The alternative mysteries of compatibilism and incompatibilism
The passages I’ve
referred to in Calvin’s writing remind me of the puzzling conclusion of divine
monergism: that I am justified solely by God’s grace, through his effectual
enabling and the gift of saving faith, and yet I would have been responsible
for my rejection of God’s grace, which was sufficient to ground moral
responsibility, if it had not been efficient in securing my salvation. Similarly,
I am as holy as God has graciously chosen to make me, but I am responsible for
not being more holy than I am.

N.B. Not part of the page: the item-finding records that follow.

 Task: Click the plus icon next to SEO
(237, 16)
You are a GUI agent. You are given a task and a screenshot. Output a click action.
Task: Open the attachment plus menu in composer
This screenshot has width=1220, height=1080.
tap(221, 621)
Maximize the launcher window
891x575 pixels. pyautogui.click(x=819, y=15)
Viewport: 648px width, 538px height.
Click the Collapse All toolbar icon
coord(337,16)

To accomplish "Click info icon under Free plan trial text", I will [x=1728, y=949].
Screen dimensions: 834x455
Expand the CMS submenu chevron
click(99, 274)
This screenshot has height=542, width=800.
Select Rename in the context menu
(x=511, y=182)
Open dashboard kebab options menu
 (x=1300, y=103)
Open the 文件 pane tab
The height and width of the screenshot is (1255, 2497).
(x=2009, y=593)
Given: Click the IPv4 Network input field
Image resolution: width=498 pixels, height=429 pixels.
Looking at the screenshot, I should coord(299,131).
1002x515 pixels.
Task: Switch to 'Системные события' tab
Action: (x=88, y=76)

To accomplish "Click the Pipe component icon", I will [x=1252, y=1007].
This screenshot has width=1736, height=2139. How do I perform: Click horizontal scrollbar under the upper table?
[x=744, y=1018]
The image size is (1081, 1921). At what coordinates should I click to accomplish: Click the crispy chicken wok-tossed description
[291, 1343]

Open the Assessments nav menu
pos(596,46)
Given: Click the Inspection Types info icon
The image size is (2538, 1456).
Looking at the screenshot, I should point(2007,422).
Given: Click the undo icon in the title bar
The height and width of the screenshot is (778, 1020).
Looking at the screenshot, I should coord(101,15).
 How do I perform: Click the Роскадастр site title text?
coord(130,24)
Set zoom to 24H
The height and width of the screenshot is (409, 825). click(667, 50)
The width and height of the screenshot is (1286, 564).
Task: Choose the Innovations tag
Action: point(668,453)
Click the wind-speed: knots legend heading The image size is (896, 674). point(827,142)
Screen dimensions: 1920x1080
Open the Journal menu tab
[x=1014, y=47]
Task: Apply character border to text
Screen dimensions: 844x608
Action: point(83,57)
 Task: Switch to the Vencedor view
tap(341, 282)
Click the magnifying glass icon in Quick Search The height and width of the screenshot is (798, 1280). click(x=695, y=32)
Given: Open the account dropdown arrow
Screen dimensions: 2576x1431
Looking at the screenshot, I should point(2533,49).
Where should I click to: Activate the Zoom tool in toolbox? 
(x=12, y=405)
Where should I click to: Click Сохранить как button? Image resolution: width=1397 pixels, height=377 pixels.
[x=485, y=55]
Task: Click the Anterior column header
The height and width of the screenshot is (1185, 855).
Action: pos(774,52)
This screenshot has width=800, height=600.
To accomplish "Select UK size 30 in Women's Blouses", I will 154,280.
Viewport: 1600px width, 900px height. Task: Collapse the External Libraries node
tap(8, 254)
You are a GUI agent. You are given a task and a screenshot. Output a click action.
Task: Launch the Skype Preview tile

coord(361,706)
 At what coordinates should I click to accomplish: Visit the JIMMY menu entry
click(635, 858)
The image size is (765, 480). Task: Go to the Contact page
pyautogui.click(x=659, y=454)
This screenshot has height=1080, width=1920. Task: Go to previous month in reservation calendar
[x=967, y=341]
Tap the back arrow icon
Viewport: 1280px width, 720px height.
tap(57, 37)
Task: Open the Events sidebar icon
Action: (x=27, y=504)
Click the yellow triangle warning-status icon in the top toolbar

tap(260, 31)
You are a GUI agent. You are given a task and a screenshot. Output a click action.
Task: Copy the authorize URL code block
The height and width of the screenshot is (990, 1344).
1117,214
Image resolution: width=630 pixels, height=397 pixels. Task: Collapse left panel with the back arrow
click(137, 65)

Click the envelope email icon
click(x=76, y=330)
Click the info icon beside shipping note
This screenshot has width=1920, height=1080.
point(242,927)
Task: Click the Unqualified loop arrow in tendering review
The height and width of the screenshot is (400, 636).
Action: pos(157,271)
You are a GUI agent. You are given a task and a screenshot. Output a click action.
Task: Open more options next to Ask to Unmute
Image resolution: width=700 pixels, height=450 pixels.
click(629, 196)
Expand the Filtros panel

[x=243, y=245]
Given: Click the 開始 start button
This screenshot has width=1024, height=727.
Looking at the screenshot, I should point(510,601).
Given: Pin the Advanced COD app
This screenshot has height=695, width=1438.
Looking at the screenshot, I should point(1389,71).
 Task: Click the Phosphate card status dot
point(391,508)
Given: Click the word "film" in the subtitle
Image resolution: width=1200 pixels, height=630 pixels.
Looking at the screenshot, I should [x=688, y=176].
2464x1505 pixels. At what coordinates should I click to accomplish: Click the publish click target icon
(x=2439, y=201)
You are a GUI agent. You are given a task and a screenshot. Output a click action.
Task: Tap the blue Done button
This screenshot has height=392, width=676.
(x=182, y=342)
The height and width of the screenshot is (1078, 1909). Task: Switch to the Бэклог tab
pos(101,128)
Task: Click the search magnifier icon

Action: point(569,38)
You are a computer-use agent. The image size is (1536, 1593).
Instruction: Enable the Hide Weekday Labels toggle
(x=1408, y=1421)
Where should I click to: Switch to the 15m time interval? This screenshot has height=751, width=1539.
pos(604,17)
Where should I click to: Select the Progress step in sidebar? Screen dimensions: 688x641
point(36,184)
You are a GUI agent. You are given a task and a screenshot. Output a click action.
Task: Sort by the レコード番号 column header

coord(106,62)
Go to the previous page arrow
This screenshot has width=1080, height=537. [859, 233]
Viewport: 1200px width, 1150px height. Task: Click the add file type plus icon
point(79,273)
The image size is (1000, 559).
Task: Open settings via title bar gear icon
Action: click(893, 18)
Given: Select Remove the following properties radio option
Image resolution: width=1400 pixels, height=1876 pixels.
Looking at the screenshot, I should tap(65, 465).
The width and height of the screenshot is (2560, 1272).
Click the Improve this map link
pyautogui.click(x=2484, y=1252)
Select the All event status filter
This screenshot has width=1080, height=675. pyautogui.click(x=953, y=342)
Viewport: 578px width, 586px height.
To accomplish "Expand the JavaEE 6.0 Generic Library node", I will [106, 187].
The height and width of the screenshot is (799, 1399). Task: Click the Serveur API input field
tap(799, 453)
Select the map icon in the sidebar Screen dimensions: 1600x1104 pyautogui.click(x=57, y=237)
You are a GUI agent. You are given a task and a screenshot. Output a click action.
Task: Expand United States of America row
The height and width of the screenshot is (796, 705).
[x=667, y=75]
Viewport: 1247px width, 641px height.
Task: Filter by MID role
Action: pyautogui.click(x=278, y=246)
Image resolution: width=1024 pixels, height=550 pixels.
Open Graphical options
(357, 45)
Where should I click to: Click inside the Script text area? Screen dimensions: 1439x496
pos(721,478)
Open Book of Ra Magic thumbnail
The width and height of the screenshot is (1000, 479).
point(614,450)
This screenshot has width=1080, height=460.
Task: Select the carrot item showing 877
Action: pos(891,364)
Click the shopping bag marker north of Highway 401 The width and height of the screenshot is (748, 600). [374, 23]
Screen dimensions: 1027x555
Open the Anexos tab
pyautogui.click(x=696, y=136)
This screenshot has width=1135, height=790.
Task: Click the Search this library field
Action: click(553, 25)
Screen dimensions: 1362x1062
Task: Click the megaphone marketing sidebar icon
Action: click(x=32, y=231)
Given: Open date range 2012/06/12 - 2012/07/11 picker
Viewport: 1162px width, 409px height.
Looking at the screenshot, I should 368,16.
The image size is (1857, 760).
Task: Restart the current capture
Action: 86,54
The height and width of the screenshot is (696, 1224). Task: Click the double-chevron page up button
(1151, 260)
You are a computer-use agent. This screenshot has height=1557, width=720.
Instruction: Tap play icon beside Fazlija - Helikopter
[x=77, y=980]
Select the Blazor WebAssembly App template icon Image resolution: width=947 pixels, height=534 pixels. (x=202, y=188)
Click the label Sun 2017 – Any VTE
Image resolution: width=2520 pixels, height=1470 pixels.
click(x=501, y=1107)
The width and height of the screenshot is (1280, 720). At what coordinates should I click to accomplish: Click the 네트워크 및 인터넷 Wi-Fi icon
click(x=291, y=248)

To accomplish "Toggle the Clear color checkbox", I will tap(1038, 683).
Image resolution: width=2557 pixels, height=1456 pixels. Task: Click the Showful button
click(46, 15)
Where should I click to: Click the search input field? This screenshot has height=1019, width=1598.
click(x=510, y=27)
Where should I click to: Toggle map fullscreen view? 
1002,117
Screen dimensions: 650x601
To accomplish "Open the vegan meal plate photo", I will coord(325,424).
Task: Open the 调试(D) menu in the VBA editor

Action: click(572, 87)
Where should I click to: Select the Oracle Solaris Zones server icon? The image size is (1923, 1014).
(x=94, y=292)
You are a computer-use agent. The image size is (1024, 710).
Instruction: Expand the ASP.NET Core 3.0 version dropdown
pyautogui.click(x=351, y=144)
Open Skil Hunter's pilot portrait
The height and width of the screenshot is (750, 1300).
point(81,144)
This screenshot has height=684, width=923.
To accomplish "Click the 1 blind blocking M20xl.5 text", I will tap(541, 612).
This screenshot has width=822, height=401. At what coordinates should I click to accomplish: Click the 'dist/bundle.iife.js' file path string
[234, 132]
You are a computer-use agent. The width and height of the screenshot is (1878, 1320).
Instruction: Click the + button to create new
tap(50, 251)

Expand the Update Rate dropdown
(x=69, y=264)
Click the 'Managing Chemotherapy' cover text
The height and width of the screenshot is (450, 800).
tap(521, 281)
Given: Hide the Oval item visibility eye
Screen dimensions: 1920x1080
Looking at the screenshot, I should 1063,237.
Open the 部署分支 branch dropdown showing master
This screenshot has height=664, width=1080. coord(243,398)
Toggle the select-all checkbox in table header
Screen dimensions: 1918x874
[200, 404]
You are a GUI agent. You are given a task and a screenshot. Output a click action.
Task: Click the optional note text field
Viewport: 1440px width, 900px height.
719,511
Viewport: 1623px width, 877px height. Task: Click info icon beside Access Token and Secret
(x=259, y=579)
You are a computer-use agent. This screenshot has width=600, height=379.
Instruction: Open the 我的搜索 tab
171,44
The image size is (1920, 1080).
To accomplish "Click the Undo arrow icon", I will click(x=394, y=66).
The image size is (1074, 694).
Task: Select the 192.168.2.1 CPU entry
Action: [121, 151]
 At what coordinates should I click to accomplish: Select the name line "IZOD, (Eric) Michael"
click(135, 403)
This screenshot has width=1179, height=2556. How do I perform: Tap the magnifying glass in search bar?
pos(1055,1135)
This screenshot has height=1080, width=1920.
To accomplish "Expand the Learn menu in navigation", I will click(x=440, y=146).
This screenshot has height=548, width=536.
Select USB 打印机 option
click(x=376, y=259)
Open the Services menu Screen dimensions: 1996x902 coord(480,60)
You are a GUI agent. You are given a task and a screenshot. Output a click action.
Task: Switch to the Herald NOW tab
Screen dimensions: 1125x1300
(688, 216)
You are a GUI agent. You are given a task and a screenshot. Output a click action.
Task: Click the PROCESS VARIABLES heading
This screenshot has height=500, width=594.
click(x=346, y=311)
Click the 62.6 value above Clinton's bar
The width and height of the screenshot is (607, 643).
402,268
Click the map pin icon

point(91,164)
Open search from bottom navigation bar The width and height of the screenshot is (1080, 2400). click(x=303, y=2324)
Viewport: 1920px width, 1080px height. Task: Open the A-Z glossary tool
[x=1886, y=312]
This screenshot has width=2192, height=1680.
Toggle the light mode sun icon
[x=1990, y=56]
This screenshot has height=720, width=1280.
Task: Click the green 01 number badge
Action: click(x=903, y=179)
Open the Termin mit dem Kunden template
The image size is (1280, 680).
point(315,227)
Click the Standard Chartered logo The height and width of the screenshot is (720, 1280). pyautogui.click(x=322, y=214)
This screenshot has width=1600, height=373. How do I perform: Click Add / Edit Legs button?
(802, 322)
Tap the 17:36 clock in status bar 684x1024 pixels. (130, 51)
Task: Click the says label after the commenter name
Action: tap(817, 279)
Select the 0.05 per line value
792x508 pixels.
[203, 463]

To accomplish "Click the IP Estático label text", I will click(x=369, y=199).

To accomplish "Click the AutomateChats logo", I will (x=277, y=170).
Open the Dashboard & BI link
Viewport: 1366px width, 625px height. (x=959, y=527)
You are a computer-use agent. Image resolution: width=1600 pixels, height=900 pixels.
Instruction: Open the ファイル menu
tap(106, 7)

This strikes Arminians as frustratingly
self-contradictory, but I think the mystery of compatibilism is not more strange
than the mystery of evangelical incompatibilism.
I have frequently
remarked to Arminian friends that if I believed, as they do, that people who
believe in Jesus could have chosen
not to, all things being the same, including the working of God’s grace in
their lives, I would find it appropriate to congratulate new believers for having
made a good decision, where others had made a bad one. I am thankful, however,
that, in my experience, when synergist/incompatibilist Arminians give testimony
concerning their conversion, they regularly give God the glory for his grace in
Neither I nor John
Calvin has difficulty heartily affirming the strong insistence which Picirilli
makes in this section of his book, that Scripture’s appeals to people to obey
God, and warnings of the consequences of disobeying him, unmistakably teach us
that sinners are morally responsible for the sinful deeds they do willingly, though
these are contrary to the promptings of their own consciences. From this,
however, Picirilli and other incompatibilists conclude that we must, therefore,
have the libertarian freedom to decide and act in one way or the other, with
nothing internal to ourselves which makes our decision predictable by a being
who knows us and all the factors of our situation exhaustively. To Calvin,
Edwards, and modern Calvinists in general, however, it is inconceivable, given
Scripture’s strong portrait of God as ruling the world effectively according to
the will of his eternal purpose, that we should affirm that most of the history
of the world is determined by creatures.